(Stored items)
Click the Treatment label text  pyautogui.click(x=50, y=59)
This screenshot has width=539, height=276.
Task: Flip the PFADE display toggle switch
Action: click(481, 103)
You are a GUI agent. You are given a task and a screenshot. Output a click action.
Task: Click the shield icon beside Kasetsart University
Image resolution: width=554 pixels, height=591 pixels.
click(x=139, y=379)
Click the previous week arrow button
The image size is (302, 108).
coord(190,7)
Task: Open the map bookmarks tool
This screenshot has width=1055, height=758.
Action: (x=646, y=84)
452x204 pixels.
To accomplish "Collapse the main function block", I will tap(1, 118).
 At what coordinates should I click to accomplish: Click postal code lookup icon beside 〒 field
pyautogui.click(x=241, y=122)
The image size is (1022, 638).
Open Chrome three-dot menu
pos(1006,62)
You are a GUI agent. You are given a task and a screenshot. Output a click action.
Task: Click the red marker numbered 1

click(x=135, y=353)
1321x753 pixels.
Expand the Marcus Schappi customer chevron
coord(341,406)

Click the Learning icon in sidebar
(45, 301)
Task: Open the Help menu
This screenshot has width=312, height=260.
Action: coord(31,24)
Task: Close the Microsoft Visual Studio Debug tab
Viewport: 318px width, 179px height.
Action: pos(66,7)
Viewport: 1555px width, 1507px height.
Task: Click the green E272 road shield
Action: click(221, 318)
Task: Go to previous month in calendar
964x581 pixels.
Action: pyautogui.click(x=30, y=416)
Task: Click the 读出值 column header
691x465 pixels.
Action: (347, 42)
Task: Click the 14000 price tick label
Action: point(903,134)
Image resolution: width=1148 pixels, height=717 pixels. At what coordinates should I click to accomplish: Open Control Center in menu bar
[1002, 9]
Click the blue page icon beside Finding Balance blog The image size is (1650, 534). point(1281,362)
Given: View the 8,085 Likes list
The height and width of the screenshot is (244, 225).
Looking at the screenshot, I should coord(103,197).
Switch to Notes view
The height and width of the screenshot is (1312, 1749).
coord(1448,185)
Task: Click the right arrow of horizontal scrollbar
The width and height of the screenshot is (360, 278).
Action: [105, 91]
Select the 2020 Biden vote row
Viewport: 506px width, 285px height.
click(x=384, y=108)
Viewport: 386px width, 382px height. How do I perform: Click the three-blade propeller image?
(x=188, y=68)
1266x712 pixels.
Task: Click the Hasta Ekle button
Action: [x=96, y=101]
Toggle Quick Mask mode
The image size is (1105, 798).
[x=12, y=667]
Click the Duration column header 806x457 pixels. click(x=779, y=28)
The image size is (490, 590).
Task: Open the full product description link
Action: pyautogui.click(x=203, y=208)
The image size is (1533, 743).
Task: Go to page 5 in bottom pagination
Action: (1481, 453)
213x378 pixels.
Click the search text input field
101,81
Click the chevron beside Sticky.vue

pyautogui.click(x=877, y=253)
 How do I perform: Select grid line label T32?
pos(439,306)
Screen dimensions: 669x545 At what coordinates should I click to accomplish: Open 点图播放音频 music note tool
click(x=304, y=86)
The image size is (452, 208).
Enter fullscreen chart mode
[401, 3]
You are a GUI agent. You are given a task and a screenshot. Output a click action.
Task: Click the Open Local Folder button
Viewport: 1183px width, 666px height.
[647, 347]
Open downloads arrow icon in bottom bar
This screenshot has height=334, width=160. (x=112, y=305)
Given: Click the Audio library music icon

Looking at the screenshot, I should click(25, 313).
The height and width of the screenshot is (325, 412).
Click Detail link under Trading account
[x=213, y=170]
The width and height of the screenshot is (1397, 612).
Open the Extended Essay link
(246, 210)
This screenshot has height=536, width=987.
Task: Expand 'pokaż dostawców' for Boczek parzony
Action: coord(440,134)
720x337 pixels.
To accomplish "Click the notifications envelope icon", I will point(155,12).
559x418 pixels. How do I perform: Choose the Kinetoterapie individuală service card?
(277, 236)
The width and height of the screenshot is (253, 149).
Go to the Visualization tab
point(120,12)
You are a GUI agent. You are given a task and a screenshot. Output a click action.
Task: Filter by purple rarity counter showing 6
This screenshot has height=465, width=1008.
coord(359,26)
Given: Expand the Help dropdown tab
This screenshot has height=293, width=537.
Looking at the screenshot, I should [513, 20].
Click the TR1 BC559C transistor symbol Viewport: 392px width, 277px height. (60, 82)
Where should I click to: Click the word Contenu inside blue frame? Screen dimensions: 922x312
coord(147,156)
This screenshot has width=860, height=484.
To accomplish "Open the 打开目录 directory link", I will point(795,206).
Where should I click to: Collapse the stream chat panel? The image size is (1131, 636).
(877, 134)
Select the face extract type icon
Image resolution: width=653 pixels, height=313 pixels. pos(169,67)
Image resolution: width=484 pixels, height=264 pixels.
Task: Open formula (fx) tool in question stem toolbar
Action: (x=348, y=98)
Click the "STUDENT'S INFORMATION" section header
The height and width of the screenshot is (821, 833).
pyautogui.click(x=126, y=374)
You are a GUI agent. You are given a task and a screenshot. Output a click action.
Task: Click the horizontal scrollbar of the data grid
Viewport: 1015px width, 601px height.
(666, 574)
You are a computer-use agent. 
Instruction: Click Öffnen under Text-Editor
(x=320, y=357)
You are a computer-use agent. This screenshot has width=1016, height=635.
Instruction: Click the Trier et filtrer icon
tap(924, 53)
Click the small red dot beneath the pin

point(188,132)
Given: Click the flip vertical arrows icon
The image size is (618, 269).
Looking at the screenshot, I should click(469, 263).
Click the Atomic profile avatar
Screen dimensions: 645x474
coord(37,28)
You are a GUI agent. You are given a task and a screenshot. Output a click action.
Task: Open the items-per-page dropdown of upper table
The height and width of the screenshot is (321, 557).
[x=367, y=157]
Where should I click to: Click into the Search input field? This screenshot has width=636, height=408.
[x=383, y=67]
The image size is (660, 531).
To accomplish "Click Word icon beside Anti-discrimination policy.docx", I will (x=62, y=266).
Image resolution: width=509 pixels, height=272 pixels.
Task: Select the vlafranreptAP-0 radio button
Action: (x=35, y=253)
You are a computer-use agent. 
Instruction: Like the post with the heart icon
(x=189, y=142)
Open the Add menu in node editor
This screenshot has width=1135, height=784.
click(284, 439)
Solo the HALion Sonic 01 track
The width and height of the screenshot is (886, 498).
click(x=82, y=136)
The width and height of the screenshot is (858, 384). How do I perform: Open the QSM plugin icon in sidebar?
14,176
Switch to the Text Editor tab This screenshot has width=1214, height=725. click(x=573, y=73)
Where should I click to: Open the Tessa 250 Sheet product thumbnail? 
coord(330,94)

WRITTEN REQUEST: Rewrite all the lines above, putting "crest icon" wherever "shield icon" appears and leaving everything else unchanged.

RESULT FOR THIS TASK:
Click the Treatment label text  pyautogui.click(x=50, y=59)
This screenshot has width=539, height=276.
Task: Flip the PFADE display toggle switch
Action: click(481, 103)
You are a GUI agent. You are given a task and a screenshot. Output a click action.
Task: Click the crest icon beside Kasetsart University
Image resolution: width=554 pixels, height=591 pixels.
click(x=139, y=379)
Click the previous week arrow button
The image size is (302, 108).
coord(190,7)
Task: Open the map bookmarks tool
This screenshot has width=1055, height=758.
Action: (x=646, y=84)
452x204 pixels.
To accomplish "Collapse the main function block", I will tap(1, 118).
 At what coordinates should I click to accomplish: Click postal code lookup icon beside 〒 field
pyautogui.click(x=241, y=122)
The image size is (1022, 638).
Open Chrome three-dot menu
pos(1006,62)
You are a GUI agent. You are given a task and a screenshot. Output a click action.
Task: Click the red marker numbered 1

click(x=135, y=353)
1321x753 pixels.
Expand the Marcus Schappi customer chevron
coord(341,406)

Click the Learning icon in sidebar
(45, 301)
Task: Open the Help menu
This screenshot has width=312, height=260.
Action: coord(31,24)
Task: Close the Microsoft Visual Studio Debug tab
Viewport: 318px width, 179px height.
Action: pos(66,7)
Viewport: 1555px width, 1507px height.
Task: Click the green E272 road shield
Action: click(221, 318)
Task: Go to previous month in calendar
964x581 pixels.
Action: pyautogui.click(x=30, y=416)
Task: Click the 读出值 column header
691x465 pixels.
Action: (347, 42)
Task: Click the 14000 price tick label
Action: point(903,134)
Image resolution: width=1148 pixels, height=717 pixels. At what coordinates should I click to accomplish: Open Control Center in menu bar
[1002, 9]
Click the blue page icon beside Finding Balance blog The image size is (1650, 534). point(1281,362)
Given: View the 8,085 Likes list
The height and width of the screenshot is (244, 225).
Looking at the screenshot, I should coord(103,197).
Switch to Notes view
The height and width of the screenshot is (1312, 1749).
coord(1448,185)
Task: Click the right arrow of horizontal scrollbar
The width and height of the screenshot is (360, 278).
Action: [105, 91]
Select the 2020 Biden vote row
Viewport: 506px width, 285px height.
click(x=384, y=108)
Viewport: 386px width, 382px height. How do I perform: Click the three-blade propeller image?
(x=188, y=68)
1266x712 pixels.
Task: Click the Hasta Ekle button
Action: [x=96, y=101]
Toggle Quick Mask mode
The image size is (1105, 798).
[x=12, y=667]
Click the Duration column header 806x457 pixels. click(x=779, y=28)
The image size is (490, 590).
Task: Open the full product description link
Action: pyautogui.click(x=203, y=208)
The image size is (1533, 743).
Task: Go to page 5 in bottom pagination
Action: (1481, 453)
213x378 pixels.
Click the search text input field
101,81
Click the chevron beside Sticky.vue

pyautogui.click(x=877, y=253)
 How do I perform: Select grid line label T32?
pos(439,306)
Screen dimensions: 669x545 At what coordinates should I click to accomplish: Open 点图播放音频 music note tool
click(x=304, y=86)
The image size is (452, 208).
Enter fullscreen chart mode
[401, 3]
You are a GUI agent. You are given a task and a screenshot. Output a click action.
Task: Click the Open Local Folder button
Viewport: 1183px width, 666px height.
[647, 347]
Open downloads arrow icon in bottom bar
This screenshot has height=334, width=160. (x=112, y=305)
Given: Click the Audio library music icon

Looking at the screenshot, I should click(25, 313).
The height and width of the screenshot is (325, 412).
Click Detail link under Trading account
[x=213, y=170]
The width and height of the screenshot is (1397, 612).
Open the Extended Essay link
(246, 210)
This screenshot has height=536, width=987.
Task: Expand 'pokaż dostawców' for Boczek parzony
Action: coord(440,134)
720x337 pixels.
To accomplish "Click the notifications envelope icon", I will point(155,12).
559x418 pixels. How do I perform: Choose the Kinetoterapie individuală service card?
(277, 236)
The width and height of the screenshot is (253, 149).
Go to the Visualization tab
point(120,12)
You are a GUI agent. You are given a task and a screenshot. Output a click action.
Task: Filter by purple rarity counter showing 6
This screenshot has height=465, width=1008.
coord(359,26)
Given: Expand the Help dropdown tab
This screenshot has height=293, width=537.
Looking at the screenshot, I should [513, 20].
Click the TR1 BC559C transistor symbol Viewport: 392px width, 277px height. (60, 82)
Where should I click to: Click the word Contenu inside blue frame? Screen dimensions: 922x312
coord(147,156)
This screenshot has width=860, height=484.
To accomplish "Open the 打开目录 directory link", I will point(795,206).
Where should I click to: Collapse the stream chat panel? The image size is (1131, 636).
(877, 134)
Select the face extract type icon
Image resolution: width=653 pixels, height=313 pixels. pos(169,67)
Image resolution: width=484 pixels, height=264 pixels.
Task: Open formula (fx) tool in question stem toolbar
Action: (x=348, y=98)
Click the "STUDENT'S INFORMATION" section header
The height and width of the screenshot is (821, 833).
pyautogui.click(x=126, y=374)
You are a GUI agent. You are given a task and a screenshot. Output a click action.
Task: Click the horizontal scrollbar of the data grid
Viewport: 1015px width, 601px height.
(666, 574)
You are a computer-use agent. 
Instruction: Click Öffnen under Text-Editor
(x=320, y=357)
You are a computer-use agent. This screenshot has width=1016, height=635.
Instruction: Click the Trier et filtrer icon
tap(924, 53)
Click the small red dot beneath the pin

point(188,132)
Given: Click the flip vertical arrows icon
The image size is (618, 269).
Looking at the screenshot, I should click(469, 263).
Click the Atomic profile avatar
Screen dimensions: 645x474
coord(37,28)
You are a GUI agent. You are given a task and a screenshot. Output a click action.
Task: Open the items-per-page dropdown of upper table
The height and width of the screenshot is (321, 557).
[x=367, y=157]
Where should I click to: Click into the Search input field? This screenshot has width=636, height=408.
[x=383, y=67]
The image size is (660, 531).
To accomplish "Click Word icon beside Anti-discrimination policy.docx", I will (x=62, y=266).
Image resolution: width=509 pixels, height=272 pixels.
Task: Select the vlafranreptAP-0 radio button
Action: (x=35, y=253)
You are a computer-use agent. 
Instruction: Like the post with the heart icon
(x=189, y=142)
Open the Add menu in node editor
This screenshot has width=1135, height=784.
click(284, 439)
Solo the HALion Sonic 01 track
The width and height of the screenshot is (886, 498).
click(x=82, y=136)
The width and height of the screenshot is (858, 384). How do I perform: Open the QSM plugin icon in sidebar?
14,176
Switch to the Text Editor tab This screenshot has width=1214, height=725. click(x=573, y=73)
Where should I click to: Open the Tessa 250 Sheet product thumbnail? 
coord(330,94)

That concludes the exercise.